Research

Kei Sakaguchi - Development and standardization of 5G - Keys to putting automated-driving cars on the road

FACES: Tokyo Tech Researchers, Issue 39

Kei Sakaguchi - Development and standardization of 5G - Keys to putting automated-driving cars on the road

Issue 39

ProfessorKei Sakaguchi

Professor, Department of Electrical and Electronic Engineering, School of Engineering
Dean of the Tokyo Tech Academy for Super Smart Society

In 2020, full-scale commercial service is launching for the new wireless communication standard known as 5G (5th generation mobile communication systems). Kei Sakaguchi, a professor in the Department of Electrical and Electronic Engineering, School of Engineering, and Dean of the Tokyo Tech Academy for Super Smart Society, proposed technology that forms the basis of 5G and worked on its international standardization. Currently, Sakaguchi is working to create a 5G-driven "Super Smart Society".

Mobile data volume is doubling annually introducing new frequencies and communication standards

ProfessorKei Sakaguchi

In January 2007, the smartphone era began with the release of the Apple iPhone. After that, SNSs such as YouTube and Instagram began to spread, and everyone began downloading and uploading large amounts of data using their smartphones and other mobile devices. That has rapidly increased the data (traffic volume) that mobile devices send via base stations, doubling it annually.

"If this situation continues, it's easy to predict an increase by a factor of about 1000 in 10 years. In order to address this situation, I thought we need to immediately work on introducing new frequencies and communication standards." That's what motivated Sakaguchi to start on 5G research. He proposed using "millimeter wave" (mmWave) for new radio wave frequencies.

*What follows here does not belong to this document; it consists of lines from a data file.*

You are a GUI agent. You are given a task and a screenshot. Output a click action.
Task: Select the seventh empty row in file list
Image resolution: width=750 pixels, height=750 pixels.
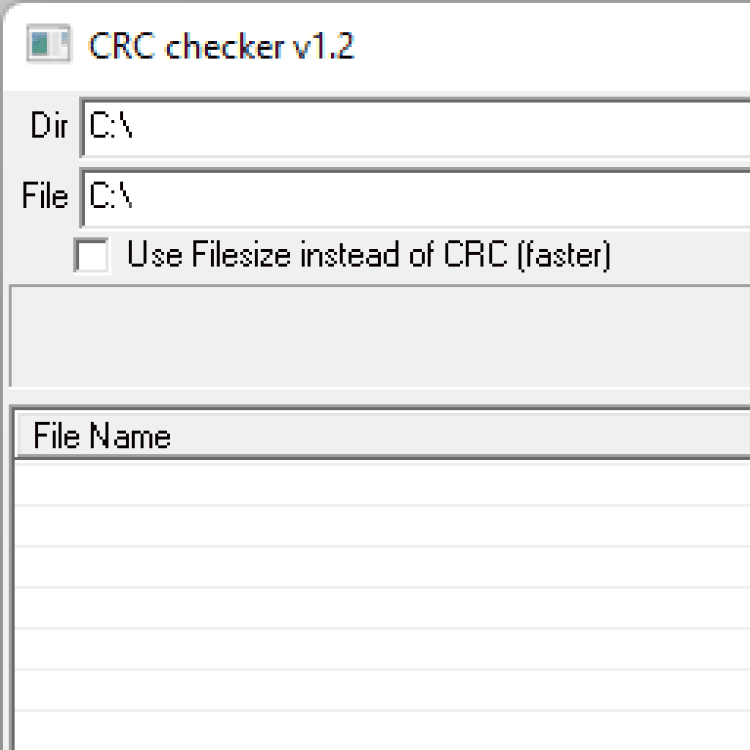click(380, 730)
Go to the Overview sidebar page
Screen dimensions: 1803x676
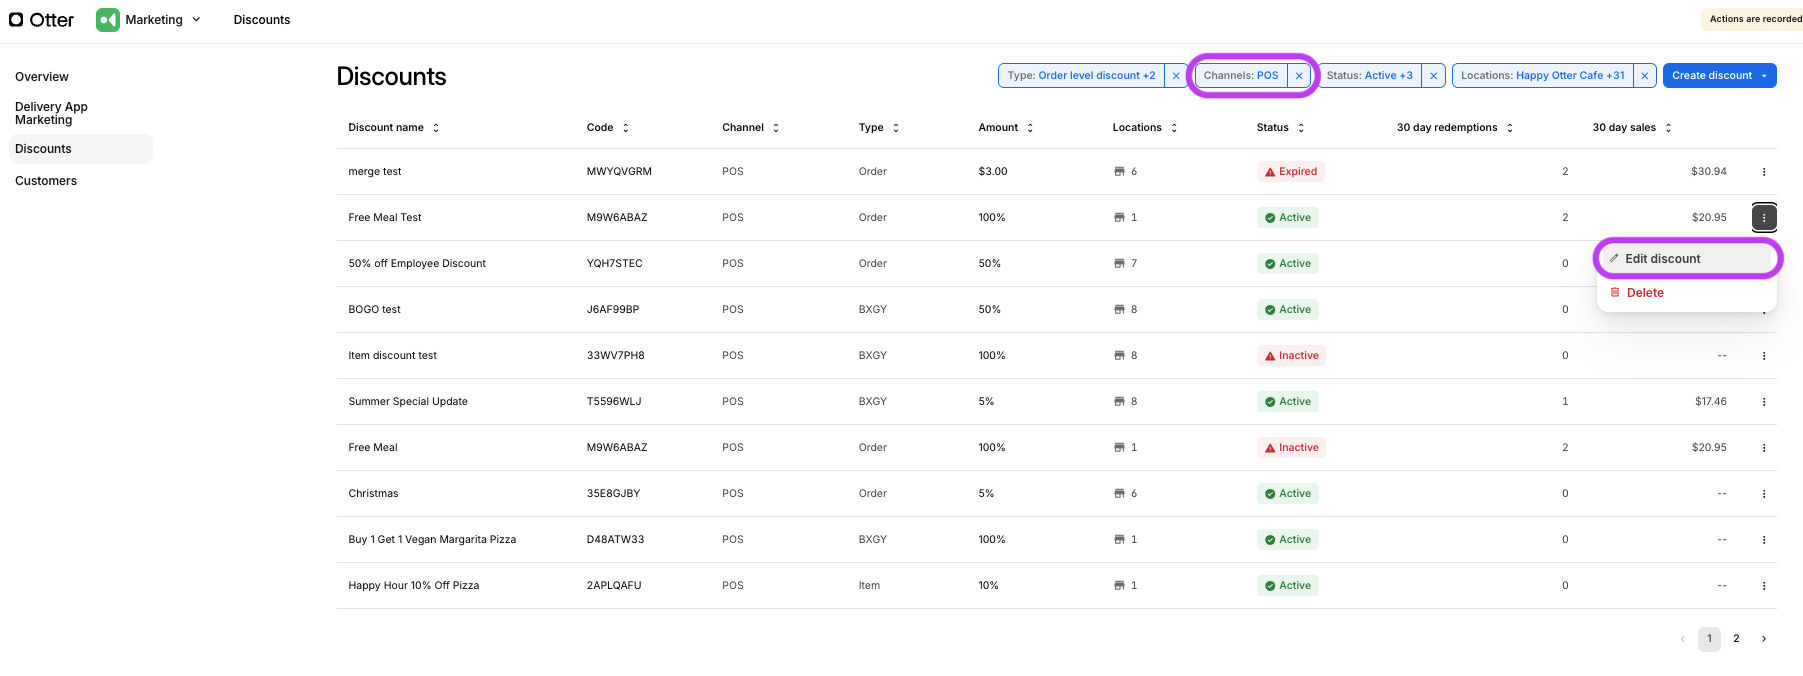click(42, 77)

Resolving the trade-off between high-speed communication and connectivity

2010 was the year when commercial service was launched for 4th-generation "4G", which is currently commonplace.

4G mainly uses frequencies of 2 GHz or lower. On the other hand, raising the frequency and using a wider bandwidth enables higher speeds and high capacity communication. Therefore, everyone realized that higher speeds and high capacity can be achieved using mmWave, which use a much higher frequency than 2 GHz. However, raising the frequency is not easy. This is because of the trade-off between frequency and the distance radio waves can reach (connectivity). If the frequency is set higher, the radio waves do not reach far enough and communication will be prone to interruptions. For that reason, 4G focused on connectivity rather than high speed and high capacity, using lower frequencies to avoid communication interruptions.

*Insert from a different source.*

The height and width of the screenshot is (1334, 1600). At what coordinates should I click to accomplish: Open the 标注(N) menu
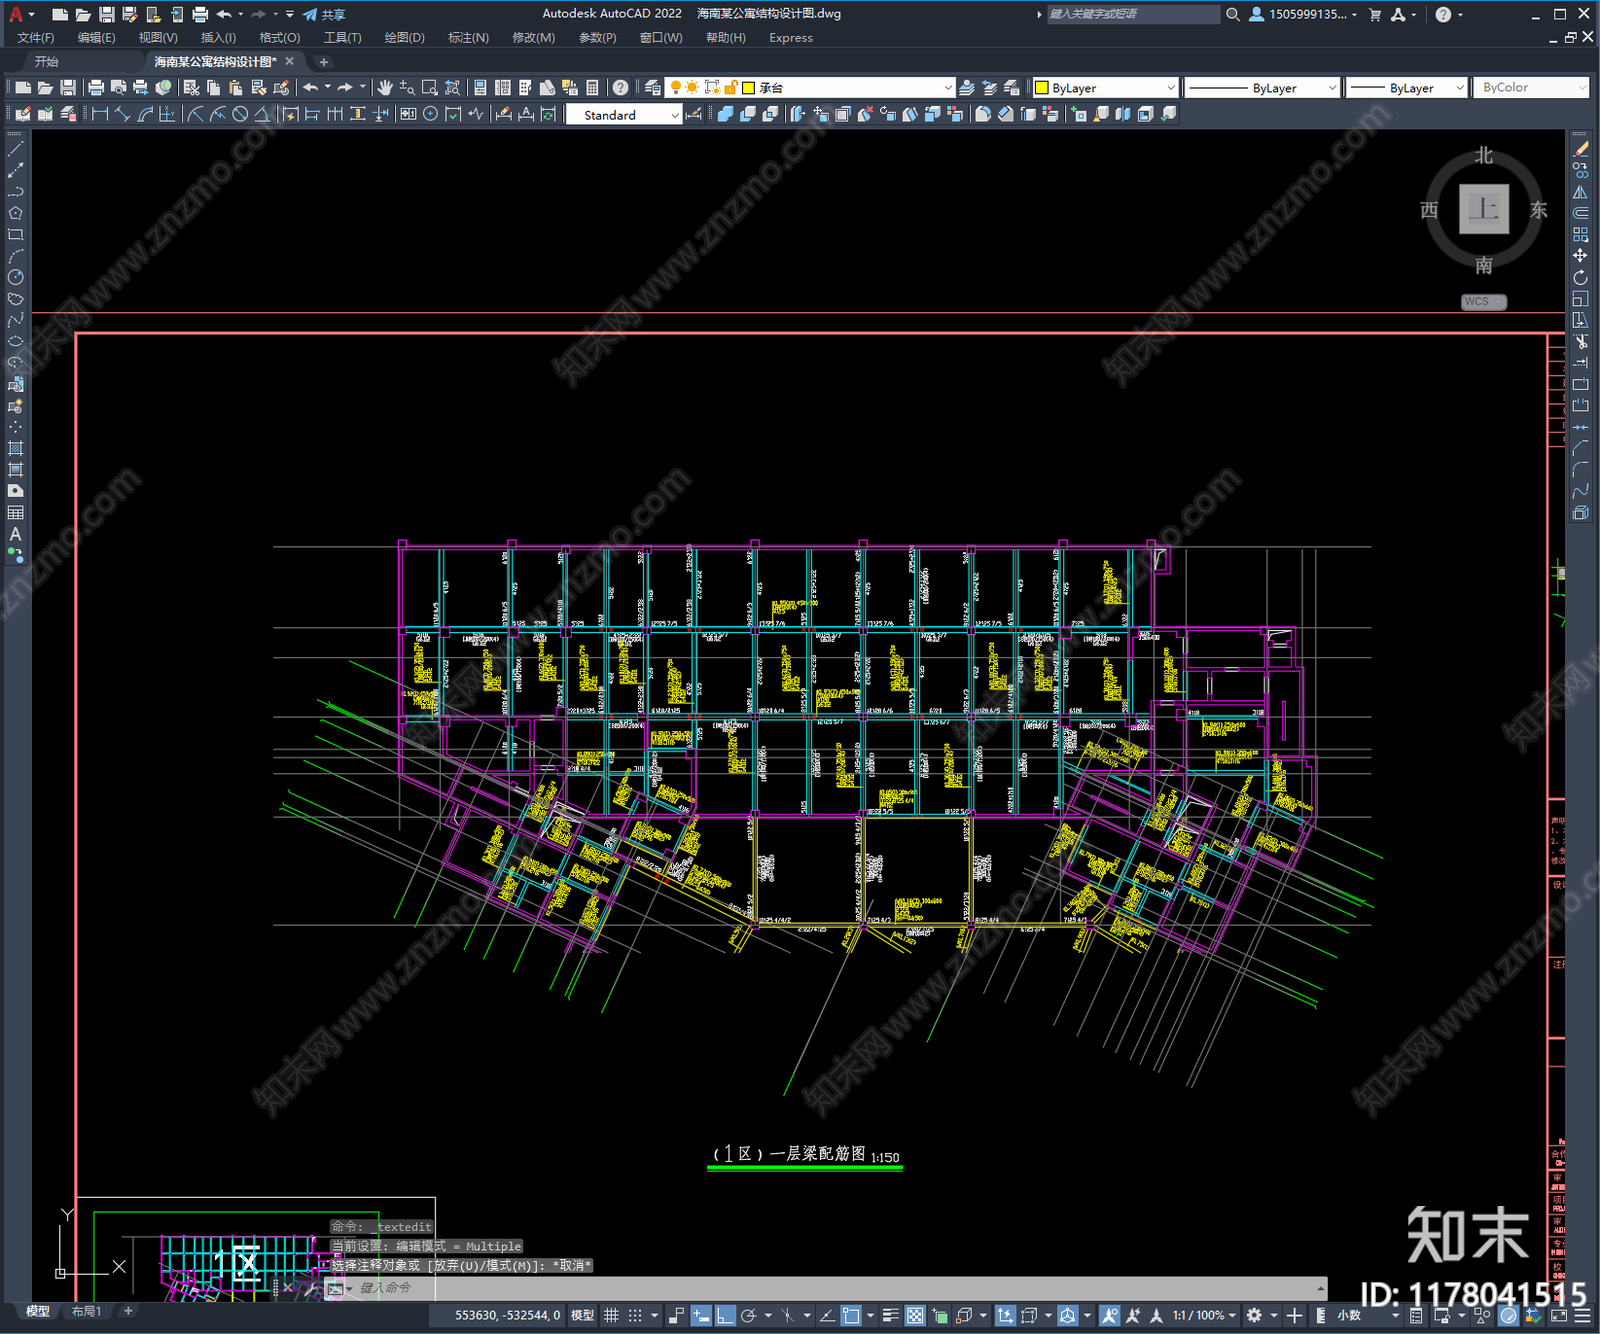pos(468,38)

"However, there were limits to the continued use of low frequencies. So I searched for a way to overcome the trade-off of using radio waves. Then, one day in 2012, I suddenly came up with the idea to just use both." (Sakaguchi)

"Both" means that low frequencies are used for control signals where connectivity is important, and high frequencies like mmWave are used for data signals where high speed and high capacity are important. That convinced Sakaguchi that both connectivity and high-speed, high-capacity communication could be achieved.

In fact, in Japan there was a time when R&D of communication systems using mmWave was being promoted nationally. However, development proved very difficult, and with no prospect of commercialization, the Great Recession struck in 2008. Many of the research institutions participating in the project were forced to withdraw. "The mmWave research that we had cultivated over so many years was going to be wasted. So I was determined to bring mmWave into practical use." (Sakaguchi)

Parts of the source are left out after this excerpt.